Bash aterrizó y rodó sobre sí mismo para amortiguar la caída. Impactó una bala en la acera junto a él, pero él no dejó de rodar. Le cortaron la piel fragmentos de cemento. El limpiador caído había recuperado rápidamente su pistola, y se estaba levantando del suelo para quedar en cuclillas cuando una segunda bala impactó contra la acera cerca de la cabeza de Bash.

Bash disparó dos veces, un tiro al pecho del hombre que estaba de pie y el segundo al pecho del otro. La sangre les manó a borbotones de las camisetas. Los transeúntes que caminaban hacia ellos por ambos lados huyeron gritando y chillando. Al mismo tiempo, sonó un disparo al otro lado de la calle.

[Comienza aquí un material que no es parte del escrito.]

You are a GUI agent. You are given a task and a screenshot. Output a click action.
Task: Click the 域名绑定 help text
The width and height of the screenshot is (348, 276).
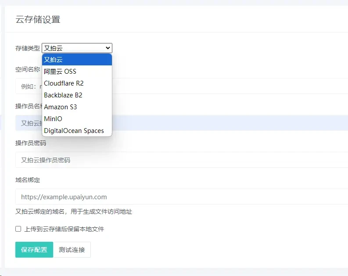[74, 211]
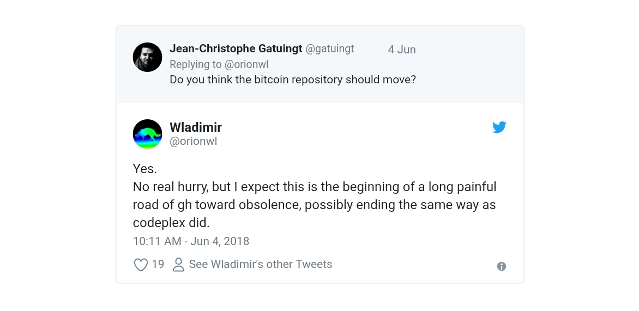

Bash se incorporó de un salto y miró a través del tráfico. Martine estaba derrumbada en su tumbona, con la cabeza hundida sobre el pecho, y Quinn, por su parte, estaba tendido en el banco sobre el costado. Bash inspiró a fondo. Habían abatido a los dos. Vio después que los que los habían matado volvían corriendo hacia el bordillo, disponiéndose a cruzar la calle para ir a por él.

Recogió su monopatín y subió corriendo los escalones de acceso a la puerta de Yitzhak Law.